» **What you should do**
What lines below include the string "table"? Pick them out and copy them.

Given entries: Begin

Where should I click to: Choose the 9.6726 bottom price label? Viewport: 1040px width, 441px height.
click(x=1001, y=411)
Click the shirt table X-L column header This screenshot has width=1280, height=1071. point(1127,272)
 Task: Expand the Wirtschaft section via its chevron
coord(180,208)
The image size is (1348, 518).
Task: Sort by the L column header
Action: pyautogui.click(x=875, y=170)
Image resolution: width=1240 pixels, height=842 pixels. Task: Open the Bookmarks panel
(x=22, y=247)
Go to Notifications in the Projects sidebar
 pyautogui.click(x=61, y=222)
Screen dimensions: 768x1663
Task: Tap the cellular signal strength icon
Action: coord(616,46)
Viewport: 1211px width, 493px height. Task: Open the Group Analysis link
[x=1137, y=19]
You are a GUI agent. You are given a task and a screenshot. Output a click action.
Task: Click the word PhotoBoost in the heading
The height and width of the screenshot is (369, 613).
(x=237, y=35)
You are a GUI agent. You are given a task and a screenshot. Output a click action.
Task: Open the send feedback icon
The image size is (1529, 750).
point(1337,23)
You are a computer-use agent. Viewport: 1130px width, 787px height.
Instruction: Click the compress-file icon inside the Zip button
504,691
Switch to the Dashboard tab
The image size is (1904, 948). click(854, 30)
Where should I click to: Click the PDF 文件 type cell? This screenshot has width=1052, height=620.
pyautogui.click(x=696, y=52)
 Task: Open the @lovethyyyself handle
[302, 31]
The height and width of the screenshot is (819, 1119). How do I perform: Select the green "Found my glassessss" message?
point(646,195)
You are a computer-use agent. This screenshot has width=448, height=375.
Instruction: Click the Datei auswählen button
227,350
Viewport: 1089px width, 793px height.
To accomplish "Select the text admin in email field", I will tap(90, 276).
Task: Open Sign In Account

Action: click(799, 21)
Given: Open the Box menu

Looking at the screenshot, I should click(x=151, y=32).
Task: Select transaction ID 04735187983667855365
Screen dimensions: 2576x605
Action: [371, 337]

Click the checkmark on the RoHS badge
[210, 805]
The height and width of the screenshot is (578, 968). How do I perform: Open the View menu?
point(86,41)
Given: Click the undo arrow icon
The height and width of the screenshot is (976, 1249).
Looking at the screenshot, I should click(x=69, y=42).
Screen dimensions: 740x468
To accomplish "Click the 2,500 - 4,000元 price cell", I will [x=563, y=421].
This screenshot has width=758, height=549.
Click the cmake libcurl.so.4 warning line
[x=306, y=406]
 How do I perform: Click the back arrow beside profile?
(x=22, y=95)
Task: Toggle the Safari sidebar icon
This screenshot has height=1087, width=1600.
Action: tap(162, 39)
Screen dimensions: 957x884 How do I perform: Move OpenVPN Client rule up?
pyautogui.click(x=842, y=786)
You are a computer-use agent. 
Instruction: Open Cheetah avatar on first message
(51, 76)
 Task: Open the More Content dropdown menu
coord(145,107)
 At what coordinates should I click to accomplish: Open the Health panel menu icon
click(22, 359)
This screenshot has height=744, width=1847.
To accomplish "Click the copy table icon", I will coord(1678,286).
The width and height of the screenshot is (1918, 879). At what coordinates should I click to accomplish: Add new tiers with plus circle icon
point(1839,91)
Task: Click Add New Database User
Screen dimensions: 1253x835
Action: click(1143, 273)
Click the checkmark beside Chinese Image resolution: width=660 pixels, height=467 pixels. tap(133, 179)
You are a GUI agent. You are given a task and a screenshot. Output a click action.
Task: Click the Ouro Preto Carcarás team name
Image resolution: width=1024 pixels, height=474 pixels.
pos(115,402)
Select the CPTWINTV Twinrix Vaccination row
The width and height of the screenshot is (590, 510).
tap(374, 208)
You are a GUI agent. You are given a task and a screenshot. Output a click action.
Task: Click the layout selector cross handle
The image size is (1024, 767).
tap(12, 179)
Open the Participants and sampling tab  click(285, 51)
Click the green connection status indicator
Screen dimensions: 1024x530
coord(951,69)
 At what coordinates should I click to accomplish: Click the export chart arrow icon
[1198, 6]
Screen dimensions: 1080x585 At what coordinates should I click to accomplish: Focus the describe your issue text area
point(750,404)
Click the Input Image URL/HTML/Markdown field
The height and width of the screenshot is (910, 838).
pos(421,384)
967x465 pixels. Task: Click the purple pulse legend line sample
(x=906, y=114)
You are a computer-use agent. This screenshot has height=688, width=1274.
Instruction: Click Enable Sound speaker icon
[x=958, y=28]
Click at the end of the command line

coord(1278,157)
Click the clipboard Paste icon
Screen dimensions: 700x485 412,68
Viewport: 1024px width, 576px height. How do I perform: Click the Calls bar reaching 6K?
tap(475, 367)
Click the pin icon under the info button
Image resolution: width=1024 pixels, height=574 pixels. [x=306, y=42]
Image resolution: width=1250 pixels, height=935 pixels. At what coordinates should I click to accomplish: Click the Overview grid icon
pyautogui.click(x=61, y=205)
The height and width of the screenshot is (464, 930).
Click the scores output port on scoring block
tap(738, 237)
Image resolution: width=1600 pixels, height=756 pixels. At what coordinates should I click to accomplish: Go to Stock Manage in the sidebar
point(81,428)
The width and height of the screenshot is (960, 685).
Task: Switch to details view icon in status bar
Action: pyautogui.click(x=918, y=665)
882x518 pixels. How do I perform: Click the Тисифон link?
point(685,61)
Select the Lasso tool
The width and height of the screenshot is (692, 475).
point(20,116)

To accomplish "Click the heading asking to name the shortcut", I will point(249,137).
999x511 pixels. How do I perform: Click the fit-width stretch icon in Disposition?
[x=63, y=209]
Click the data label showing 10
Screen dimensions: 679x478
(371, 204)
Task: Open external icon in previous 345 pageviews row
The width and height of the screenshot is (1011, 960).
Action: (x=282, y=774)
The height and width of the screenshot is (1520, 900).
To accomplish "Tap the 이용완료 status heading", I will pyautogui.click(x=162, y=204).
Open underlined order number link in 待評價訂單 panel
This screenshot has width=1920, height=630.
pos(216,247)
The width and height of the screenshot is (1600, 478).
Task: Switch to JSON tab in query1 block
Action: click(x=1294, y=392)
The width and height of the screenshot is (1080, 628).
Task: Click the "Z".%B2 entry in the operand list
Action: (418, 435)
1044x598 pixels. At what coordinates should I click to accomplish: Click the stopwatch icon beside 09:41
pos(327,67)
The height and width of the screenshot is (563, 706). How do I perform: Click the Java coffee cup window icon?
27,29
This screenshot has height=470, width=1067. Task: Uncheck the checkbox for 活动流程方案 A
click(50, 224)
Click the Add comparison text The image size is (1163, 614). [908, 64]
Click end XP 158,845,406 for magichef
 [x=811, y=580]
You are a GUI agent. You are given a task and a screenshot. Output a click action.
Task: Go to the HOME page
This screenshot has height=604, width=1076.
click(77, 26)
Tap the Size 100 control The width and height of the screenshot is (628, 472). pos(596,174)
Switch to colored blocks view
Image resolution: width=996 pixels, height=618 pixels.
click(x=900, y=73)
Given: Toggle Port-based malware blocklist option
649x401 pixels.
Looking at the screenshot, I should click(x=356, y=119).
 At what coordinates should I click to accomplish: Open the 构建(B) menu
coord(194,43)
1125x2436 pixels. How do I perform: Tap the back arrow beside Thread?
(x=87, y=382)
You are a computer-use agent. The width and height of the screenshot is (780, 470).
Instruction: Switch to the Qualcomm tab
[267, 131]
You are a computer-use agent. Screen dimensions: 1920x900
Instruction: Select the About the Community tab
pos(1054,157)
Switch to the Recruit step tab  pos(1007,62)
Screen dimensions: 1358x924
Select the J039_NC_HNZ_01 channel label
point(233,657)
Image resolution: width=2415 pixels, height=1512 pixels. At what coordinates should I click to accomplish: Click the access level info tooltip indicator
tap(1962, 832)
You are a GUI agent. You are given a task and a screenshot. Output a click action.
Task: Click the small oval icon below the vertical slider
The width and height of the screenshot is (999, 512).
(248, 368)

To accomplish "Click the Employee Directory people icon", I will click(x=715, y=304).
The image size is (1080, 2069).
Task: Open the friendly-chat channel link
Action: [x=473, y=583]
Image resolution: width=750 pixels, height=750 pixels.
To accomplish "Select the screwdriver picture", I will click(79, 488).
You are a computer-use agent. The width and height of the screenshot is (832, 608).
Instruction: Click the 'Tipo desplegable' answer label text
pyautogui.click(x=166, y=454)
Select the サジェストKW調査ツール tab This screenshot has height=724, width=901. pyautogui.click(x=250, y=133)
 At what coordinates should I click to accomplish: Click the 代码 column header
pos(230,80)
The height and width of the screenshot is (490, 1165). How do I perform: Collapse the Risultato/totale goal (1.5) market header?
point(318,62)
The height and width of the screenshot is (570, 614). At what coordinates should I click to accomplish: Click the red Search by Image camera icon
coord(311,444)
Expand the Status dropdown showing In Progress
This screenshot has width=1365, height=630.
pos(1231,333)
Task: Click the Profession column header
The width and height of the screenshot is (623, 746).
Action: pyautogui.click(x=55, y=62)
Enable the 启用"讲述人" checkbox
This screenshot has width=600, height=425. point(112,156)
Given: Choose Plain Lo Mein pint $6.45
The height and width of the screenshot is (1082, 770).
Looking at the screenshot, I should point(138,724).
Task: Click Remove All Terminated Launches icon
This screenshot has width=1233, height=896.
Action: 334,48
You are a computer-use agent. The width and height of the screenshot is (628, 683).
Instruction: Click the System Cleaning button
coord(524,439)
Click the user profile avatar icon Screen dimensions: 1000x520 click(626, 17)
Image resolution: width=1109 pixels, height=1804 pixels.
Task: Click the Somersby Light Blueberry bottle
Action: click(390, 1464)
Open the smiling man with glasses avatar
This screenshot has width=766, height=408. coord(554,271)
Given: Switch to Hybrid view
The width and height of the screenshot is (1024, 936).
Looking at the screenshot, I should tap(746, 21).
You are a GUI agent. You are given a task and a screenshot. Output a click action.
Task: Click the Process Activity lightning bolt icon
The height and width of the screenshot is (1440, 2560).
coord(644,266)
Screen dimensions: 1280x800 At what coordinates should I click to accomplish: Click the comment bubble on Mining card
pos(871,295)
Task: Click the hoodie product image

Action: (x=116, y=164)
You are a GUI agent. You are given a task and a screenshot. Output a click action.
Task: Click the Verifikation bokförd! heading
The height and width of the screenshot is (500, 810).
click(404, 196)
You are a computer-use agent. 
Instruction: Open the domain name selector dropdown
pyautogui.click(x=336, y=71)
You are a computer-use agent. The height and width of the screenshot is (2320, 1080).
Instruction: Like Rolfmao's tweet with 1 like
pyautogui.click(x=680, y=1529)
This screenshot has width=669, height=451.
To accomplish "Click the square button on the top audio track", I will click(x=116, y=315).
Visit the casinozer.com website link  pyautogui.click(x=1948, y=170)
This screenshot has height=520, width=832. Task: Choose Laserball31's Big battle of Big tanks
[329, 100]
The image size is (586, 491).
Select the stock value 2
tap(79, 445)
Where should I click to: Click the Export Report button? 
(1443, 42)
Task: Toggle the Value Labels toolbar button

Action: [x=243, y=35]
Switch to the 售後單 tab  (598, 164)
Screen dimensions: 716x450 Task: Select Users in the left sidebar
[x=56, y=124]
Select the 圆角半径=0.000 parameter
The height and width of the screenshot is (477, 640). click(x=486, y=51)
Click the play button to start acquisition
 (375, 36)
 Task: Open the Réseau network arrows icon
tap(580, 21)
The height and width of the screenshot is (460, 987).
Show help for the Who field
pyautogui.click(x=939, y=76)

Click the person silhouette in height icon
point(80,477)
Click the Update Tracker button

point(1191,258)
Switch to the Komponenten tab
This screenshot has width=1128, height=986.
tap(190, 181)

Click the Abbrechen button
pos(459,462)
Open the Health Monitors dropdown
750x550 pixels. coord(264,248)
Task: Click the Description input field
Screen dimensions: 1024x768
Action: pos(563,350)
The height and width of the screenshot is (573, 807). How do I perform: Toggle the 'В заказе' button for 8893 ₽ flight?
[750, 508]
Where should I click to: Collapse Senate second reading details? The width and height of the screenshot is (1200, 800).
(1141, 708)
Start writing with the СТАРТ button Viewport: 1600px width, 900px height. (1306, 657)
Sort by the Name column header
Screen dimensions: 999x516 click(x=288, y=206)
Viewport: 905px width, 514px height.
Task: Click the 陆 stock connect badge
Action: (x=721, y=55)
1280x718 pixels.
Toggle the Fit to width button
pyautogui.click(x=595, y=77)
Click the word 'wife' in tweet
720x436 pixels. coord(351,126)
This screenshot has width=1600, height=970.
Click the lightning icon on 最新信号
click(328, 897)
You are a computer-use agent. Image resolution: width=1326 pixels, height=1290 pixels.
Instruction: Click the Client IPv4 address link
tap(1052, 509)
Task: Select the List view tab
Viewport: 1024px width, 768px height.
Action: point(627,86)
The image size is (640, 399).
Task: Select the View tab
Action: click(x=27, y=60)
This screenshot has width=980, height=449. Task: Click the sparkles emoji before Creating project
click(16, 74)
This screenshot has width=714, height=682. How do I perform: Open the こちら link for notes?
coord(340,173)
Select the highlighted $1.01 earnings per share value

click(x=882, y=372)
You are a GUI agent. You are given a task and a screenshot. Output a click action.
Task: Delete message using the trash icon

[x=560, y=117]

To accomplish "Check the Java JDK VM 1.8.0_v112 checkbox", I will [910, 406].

Given entries: End

» **The completed task**
Click the shirt table X-L column header This screenshot has width=1280, height=1071. point(1127,272)
To accomplish "Click the copy table icon", I will coord(1678,286).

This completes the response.